According to the CSO’s annual information technology review, just under one third of companies with broadband connectivity are currently using CRM or customer relationship management software to manage customer contact points across the business.
But a new generation of start-ups and ambitious SMEs are creating a surge of CRM adoption, according to Gary Cullen, sales and marketing director with Provident CRM, a reseller of the SugarCRM platform.
“The conversation has changed and where the conversation is happening has changed. Most of the decision-making process happens out in the social world where people talk to each other, get recommendations and look for influencers. We need to listen and engage them where they are.
“From a CRM perspective, you have to be able to capture this information and understand who is engaging with your message. You can then start to monitor and track the level of interest in your brand and rather than sending a potential customer a whitepaper and hoping for the best, you’re bringing them on a journey with you,” he said.
Paul Hennessy, Dynamics lead with Microsoft Ireland agrees.
“CRM allows you to refine your message on a continual basis. It means you can take a campaign, measure the efficacy of it, talk about the number of leads you got and the value of business that you closed as a result and all in real time. That’s very powerful and it works best when you have sales and marketing closely collaborating,” he said.
Six out of 10 Irish organisations are using some form of social media such as Facebook, Twitter or YouTube, according to the CSO, up from 48 per cent in 2013. And its primary purpose is to connect with the customer.
“The consumer is becoming hyper connected now, right across their day and marketers and agencies are having to adapt their approach to reach these people,” said Christian Jago-Byrne, country manager Ireland with Microsoft Advertising.

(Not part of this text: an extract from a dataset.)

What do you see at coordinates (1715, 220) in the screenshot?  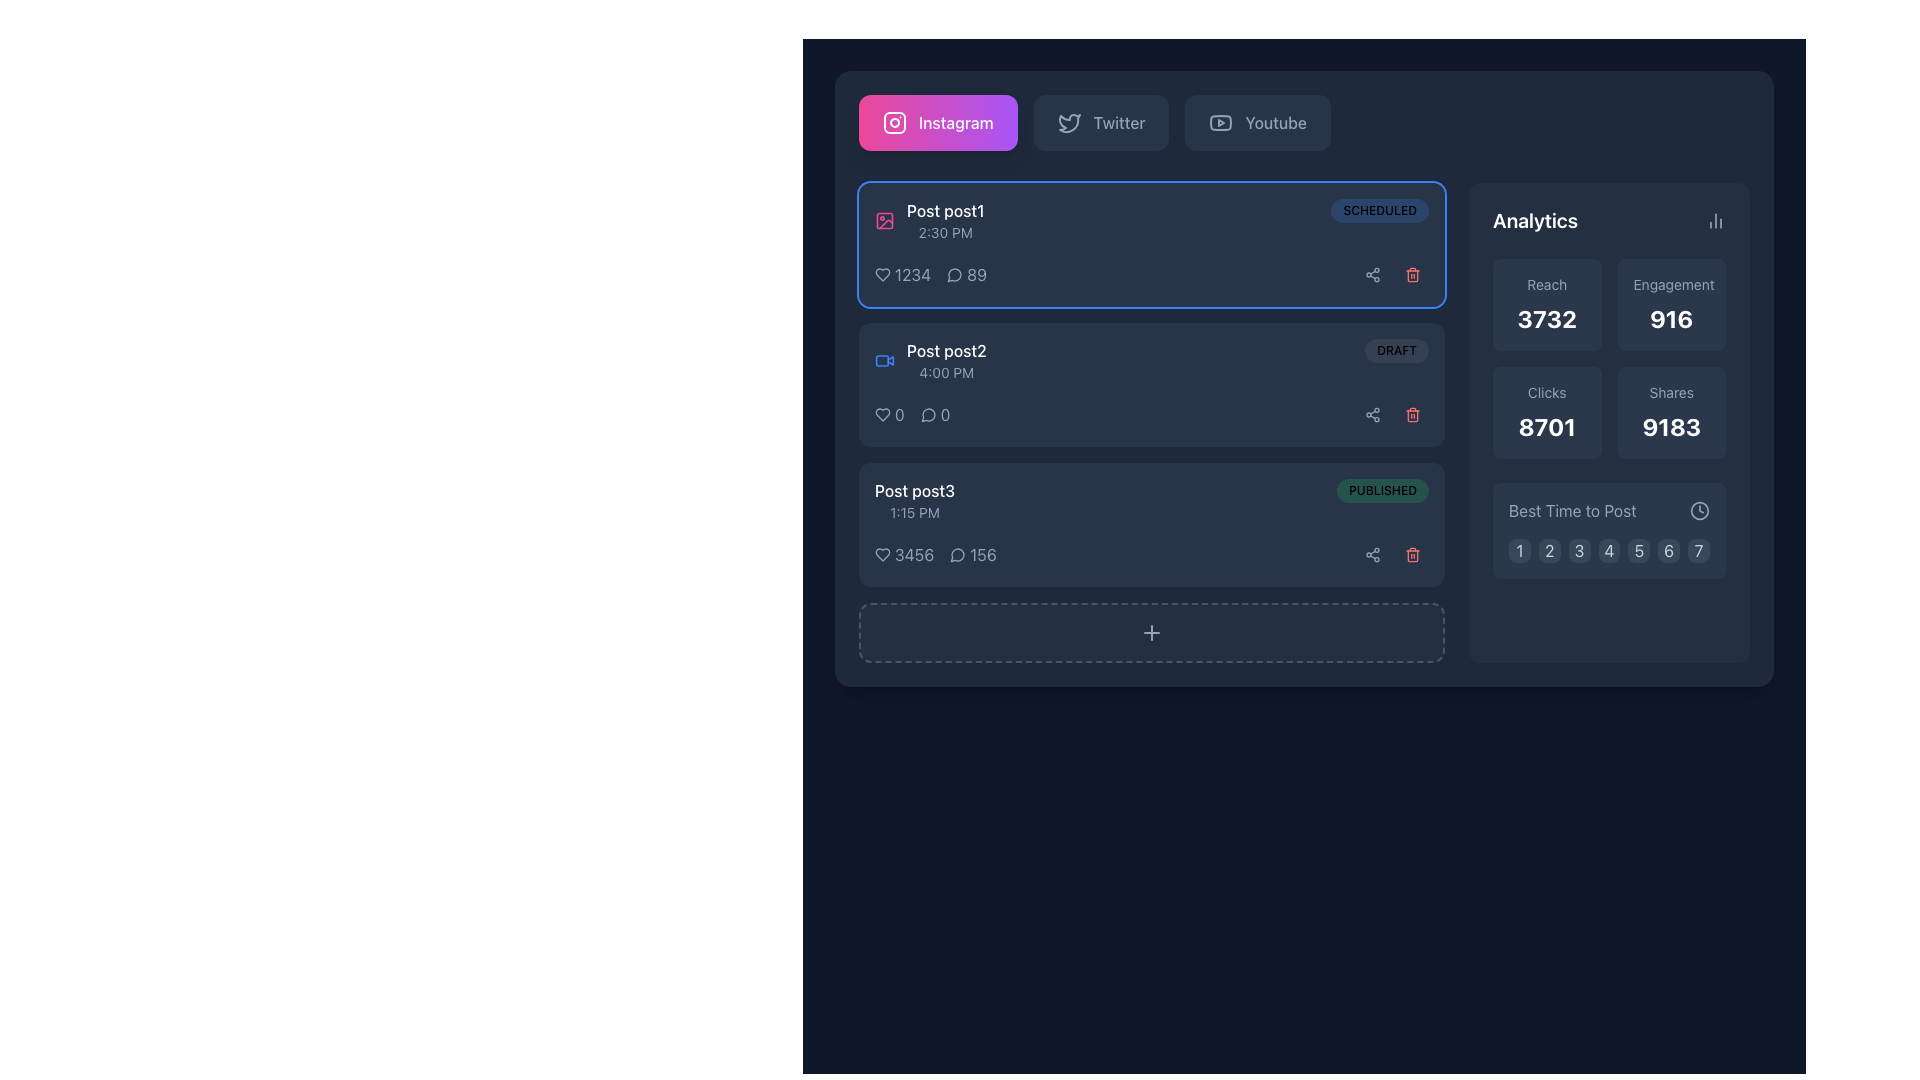 I see `the icon button resembling a bar chart located in the upper-right corner of the 'Analytics' card` at bounding box center [1715, 220].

“Irish brands are very good at that and are really recognising the fact the consumers are moving online. We’re seeing organisations starting to run campaigns right across screens; on mobile, TV, video, Xbox and desktop and they’re having to reach people in a different way. Social CRM and listening really helps them to manage the leads and determine the return on investment,” he said.
And that social listening piece has now become an integral part of CRM. It might be in early stages in terms of overall market adoption but it’s sure to grow as social networks and online communities take root in our everyday lives.
“Take Microsoft social listening and the ability to measure sentiment,” said Hennessy. “If I was in Bank of Ireland, I would take the sentiment of what people are saying about AIB and use the pain points to my advantage, to run my own campaign and capture that audience. Remember what people are doing on social media, they’re complaining,” he said.
“The strategy behind what’s happening now in social is almost a science in itself,” said Cullen.
“Your CRM holds the key to reaching the right audience on your social platforms. And because it’s digital, we have a lot more insight into what exactly is happening. It’s not about customer relationship management anymore, it comes down to customer experience with us and they are either positive or negative.”
SugarCRM integrates fully with marketing automation tools such as Marketo and Pardot out of the box, recognising a growing focus on automated lead nurture programs as an effective way to manage the digital sales funnel.
“SugarCRM for example will generate a landing page or a lead form for you straight out of the box,” said Cullen. “When somebody completes a form, it automatically creates a record on CRM with their source history to give you more segmentation or analysis. Using marketing automation tools, we can score the lead based on visitor activity and pass it back to CRM and sales for a call to see at what stage the customer is at in their decision-making process.”